**Consegna:** Trascrivi alla lettera la parte del brano sull'influenza che si apre con le parole contenenti "Prevenzione: le regole" e termina con "alta circolazione virale.".

**Brano proposto:**
——

Niente antibiotici contro virus: un chiarimento necessario
Sulle terapie, la posizione degli esperti dell’Istituto Superiore di Sanità è netta: l’influenza e il COVID-19 sono malattie causate da virus, quindi gli antibiotici non sono efficaci per curarle. L’uso inappropriato, oltre a essere inutile, contribuisce alla resistenza batterica, rendendo più difficile trattare in futuro le infezioni realmente batteriche. Le raccomandazioni invitano a ricorrere agli antibiotici solo su indicazione medica e di fronte a una diagnosi di infezione batterica confermata.
Prevenzione: le regole che funzionano
Accanto alla vaccinazione antinfluenzale — strumento cardine soprattutto per anziani, bambini, donne in gravidanza e persone con patologie croniche — restano valide alcune misure di buon senso che abbiamo imparato a conoscere: lavare spesso e correttamente le mani, curare l’igiene respiratoria (starnutire o tossire in un fazzoletto o nell’incavo del gomito), restare a casa in caso di sintomi respiratori febbrili almeno nella fase iniziale, evitare contatti stretti con persone sintomatiche e non toccarsi occhi, naso e bocca. Sono comportamenti semplici, ma capaci di ridurre significativamente il rischio di trasmissione nei periodi di alta circolazione virale.
Il contesto internazionale: domina il ceppo H3N2 “subclade K”
La stagione influenzale in corso è caratterizzata dall’ampia diffusione di un ramo evolutivo del virus A(H3N2), noto come “subclade K”. Emerso nell’emisfero settentrionale all’inizio dell’anno, il sottoclade si è rapidamente imposto in diversi Paesi europei e in Asia, con ondate significative in Giappone e nel Regno Unito. Secondo le valutazioni tecniche internazionali, si tratta di un’evoluzione del ceppo H3N2, monitorata con attenzione per le sue differenze genetiche rispetto ai virus di riferimento per il vaccino stagionale.

——

**Materiale fornito:**
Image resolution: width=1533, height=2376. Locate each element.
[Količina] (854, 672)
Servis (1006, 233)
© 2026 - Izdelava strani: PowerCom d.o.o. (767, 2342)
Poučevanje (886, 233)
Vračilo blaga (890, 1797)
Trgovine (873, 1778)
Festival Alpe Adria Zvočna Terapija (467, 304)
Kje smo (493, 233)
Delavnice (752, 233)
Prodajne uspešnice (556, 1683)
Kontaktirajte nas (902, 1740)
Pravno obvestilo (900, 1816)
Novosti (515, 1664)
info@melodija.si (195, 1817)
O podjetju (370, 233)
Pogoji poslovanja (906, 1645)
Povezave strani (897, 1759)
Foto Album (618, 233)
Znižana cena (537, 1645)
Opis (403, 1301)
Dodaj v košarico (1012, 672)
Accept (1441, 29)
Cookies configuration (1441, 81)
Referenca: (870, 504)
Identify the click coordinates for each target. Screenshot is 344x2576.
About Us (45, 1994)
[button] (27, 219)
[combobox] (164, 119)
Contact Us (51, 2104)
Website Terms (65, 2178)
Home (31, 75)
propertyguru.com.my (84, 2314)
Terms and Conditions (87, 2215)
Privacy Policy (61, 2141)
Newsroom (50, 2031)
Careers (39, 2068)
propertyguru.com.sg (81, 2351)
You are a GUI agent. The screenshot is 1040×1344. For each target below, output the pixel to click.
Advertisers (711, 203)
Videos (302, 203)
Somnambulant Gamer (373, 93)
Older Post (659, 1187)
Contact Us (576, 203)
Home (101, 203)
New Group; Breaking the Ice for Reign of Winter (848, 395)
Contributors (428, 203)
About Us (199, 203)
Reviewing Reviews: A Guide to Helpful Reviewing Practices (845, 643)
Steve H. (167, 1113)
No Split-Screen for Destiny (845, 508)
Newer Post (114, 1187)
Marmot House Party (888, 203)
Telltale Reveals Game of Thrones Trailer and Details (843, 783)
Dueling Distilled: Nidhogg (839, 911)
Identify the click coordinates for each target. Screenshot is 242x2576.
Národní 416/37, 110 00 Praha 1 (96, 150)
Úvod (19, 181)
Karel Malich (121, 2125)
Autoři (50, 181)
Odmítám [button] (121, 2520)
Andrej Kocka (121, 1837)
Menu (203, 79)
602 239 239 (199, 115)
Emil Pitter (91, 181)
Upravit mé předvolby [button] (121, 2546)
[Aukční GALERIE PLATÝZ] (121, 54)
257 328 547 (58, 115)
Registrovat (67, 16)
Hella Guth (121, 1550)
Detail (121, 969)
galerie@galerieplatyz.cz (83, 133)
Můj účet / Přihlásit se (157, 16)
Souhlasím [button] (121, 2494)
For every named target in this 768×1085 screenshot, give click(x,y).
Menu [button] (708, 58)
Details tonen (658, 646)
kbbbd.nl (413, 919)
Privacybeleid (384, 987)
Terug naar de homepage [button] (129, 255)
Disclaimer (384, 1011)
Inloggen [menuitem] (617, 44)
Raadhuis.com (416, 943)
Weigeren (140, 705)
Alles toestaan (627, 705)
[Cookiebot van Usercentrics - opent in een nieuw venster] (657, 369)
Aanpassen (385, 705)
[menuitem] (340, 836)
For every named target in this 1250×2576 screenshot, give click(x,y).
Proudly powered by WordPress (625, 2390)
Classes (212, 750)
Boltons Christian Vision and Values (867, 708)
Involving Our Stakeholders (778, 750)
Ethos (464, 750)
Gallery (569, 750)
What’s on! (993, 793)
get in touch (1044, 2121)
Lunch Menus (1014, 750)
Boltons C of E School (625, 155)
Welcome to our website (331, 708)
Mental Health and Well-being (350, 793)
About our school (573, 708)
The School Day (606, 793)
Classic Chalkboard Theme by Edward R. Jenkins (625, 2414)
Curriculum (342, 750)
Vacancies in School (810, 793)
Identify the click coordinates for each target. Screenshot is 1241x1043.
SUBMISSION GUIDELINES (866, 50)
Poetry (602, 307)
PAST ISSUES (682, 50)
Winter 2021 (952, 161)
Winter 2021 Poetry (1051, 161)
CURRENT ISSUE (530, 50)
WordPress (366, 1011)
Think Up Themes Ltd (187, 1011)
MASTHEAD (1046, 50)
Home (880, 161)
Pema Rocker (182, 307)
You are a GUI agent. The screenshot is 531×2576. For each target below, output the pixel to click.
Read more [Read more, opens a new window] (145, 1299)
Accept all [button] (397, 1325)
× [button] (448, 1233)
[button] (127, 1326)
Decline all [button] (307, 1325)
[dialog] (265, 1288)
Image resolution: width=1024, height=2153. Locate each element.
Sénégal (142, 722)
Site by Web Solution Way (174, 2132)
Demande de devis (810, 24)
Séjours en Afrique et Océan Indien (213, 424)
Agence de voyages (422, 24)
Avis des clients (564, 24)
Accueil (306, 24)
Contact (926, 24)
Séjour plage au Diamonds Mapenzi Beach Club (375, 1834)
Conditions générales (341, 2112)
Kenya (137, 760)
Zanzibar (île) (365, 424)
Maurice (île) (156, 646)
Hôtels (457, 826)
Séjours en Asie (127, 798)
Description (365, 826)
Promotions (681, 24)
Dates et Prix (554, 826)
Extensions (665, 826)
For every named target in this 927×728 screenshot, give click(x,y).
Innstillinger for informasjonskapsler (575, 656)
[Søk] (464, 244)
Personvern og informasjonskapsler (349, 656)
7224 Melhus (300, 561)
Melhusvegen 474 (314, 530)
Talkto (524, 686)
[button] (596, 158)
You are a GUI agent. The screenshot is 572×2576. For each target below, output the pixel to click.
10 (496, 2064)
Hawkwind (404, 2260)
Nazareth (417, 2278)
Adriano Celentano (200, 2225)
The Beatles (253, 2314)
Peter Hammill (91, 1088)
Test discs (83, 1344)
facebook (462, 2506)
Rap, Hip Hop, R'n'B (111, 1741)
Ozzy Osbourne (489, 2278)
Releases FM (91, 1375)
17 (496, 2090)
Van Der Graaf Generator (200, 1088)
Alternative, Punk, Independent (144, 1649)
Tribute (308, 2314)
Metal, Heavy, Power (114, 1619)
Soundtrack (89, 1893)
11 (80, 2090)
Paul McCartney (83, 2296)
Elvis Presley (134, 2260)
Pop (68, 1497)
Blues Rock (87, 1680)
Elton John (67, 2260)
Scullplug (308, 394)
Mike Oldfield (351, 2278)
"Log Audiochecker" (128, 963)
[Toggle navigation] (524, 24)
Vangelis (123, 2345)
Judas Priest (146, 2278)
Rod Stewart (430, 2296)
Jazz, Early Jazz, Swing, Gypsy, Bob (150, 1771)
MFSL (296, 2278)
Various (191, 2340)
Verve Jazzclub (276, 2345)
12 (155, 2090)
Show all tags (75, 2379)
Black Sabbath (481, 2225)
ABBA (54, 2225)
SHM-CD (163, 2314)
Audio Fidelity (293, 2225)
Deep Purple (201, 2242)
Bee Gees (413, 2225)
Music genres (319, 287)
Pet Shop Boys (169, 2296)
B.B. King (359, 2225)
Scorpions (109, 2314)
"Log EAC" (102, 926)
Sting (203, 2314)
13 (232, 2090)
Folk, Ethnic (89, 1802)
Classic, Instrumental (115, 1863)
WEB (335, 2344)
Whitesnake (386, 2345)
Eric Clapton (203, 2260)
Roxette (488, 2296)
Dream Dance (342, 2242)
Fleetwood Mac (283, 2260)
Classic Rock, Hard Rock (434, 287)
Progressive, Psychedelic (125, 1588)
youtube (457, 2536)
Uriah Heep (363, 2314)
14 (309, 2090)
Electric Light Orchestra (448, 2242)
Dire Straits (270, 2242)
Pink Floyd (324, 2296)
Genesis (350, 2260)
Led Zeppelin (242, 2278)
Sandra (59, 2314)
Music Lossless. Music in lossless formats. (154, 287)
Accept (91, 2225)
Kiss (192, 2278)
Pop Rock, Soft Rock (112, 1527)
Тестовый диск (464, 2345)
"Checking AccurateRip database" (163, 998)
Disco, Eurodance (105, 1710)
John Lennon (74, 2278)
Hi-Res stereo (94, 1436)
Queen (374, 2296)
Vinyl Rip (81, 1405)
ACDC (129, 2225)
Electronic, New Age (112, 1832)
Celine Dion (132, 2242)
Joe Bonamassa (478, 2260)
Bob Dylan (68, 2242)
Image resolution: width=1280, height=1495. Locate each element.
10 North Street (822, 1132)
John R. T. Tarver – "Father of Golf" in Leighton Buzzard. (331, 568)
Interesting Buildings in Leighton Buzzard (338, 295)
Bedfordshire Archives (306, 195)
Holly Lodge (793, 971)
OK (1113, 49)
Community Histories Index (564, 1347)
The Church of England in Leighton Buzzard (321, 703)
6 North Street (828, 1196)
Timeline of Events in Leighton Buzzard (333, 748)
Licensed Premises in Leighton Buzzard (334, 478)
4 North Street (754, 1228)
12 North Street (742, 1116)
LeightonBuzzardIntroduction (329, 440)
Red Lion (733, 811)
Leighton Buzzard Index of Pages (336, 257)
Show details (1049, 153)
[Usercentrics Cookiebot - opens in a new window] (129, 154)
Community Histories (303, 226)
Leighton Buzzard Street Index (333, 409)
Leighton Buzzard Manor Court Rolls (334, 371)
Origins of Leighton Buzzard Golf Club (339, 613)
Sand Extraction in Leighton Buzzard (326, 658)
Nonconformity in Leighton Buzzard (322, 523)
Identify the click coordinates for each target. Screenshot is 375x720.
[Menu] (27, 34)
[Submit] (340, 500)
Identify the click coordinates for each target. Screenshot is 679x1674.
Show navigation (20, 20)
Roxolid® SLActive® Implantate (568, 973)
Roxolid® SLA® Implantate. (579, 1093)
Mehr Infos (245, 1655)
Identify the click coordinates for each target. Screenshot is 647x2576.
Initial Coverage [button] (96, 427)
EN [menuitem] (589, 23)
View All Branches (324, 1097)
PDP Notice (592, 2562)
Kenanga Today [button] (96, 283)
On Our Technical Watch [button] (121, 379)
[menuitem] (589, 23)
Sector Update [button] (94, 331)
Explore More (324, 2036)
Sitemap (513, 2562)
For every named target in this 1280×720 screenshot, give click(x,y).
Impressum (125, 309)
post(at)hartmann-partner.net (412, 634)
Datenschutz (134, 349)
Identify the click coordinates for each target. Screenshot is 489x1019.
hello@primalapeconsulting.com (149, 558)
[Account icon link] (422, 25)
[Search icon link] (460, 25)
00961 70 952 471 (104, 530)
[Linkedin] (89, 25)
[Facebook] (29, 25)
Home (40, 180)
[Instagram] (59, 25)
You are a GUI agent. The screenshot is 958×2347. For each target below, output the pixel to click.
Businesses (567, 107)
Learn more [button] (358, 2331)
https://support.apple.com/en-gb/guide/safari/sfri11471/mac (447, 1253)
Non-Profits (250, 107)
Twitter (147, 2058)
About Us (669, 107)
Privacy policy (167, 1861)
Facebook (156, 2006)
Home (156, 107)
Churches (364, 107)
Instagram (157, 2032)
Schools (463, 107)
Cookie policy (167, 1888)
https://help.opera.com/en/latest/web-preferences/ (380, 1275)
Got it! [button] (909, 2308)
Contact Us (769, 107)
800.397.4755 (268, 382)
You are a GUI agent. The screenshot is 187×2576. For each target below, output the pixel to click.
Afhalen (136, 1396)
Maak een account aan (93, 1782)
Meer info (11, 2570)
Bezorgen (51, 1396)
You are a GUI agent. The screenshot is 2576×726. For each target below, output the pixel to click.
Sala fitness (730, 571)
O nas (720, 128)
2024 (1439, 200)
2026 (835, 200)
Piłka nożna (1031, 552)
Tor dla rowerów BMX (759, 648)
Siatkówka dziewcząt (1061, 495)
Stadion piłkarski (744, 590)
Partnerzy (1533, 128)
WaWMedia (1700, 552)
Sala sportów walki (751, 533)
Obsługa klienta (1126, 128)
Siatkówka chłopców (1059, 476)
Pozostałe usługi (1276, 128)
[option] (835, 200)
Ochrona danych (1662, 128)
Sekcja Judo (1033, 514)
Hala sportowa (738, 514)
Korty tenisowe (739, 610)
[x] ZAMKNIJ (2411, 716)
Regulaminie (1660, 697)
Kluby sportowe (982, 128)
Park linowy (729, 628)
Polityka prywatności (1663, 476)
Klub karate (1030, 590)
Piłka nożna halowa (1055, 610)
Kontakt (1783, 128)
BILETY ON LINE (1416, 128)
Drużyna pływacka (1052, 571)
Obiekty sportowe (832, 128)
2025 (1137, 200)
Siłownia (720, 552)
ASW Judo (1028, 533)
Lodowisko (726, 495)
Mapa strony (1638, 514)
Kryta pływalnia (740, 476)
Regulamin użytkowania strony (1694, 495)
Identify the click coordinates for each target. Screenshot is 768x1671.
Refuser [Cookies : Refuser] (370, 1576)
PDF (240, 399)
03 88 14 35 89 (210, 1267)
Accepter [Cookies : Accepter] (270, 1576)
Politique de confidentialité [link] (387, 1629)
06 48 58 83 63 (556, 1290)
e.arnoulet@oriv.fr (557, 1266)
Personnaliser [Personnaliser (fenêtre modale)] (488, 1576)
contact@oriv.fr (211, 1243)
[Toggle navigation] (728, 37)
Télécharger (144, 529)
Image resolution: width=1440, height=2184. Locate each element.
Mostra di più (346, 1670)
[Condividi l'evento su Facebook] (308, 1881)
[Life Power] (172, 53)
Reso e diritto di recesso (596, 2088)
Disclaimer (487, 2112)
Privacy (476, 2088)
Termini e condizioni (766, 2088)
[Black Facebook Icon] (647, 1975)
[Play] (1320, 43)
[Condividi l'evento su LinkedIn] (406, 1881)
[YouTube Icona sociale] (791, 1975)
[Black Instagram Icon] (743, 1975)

——

**Risposta:**
Prevenzione: le regole che funzionano
Accanto alla vaccinazione antinfluenzale — strumento cardine soprattutto per anziani, bambini, donne in gravidanza e persone con patologie croniche — restano valide alcune misure di buon senso che abbiamo imparato a conoscere: lavare spesso e correttamente le mani, curare l’igiene respiratoria (starnutire o tossire in un fazzoletto o nell’incavo del gomito), restare a casa in caso di sintomi respiratori febbrili almeno nella fase iniziale, evitare contatti stretti con persone sintomatiche e non toccarsi occhi, naso e bocca. Sono comportamenti semplici, ma capaci di ridurre significativamente il rischio di trasmissione nei periodi di alta circolazione virale.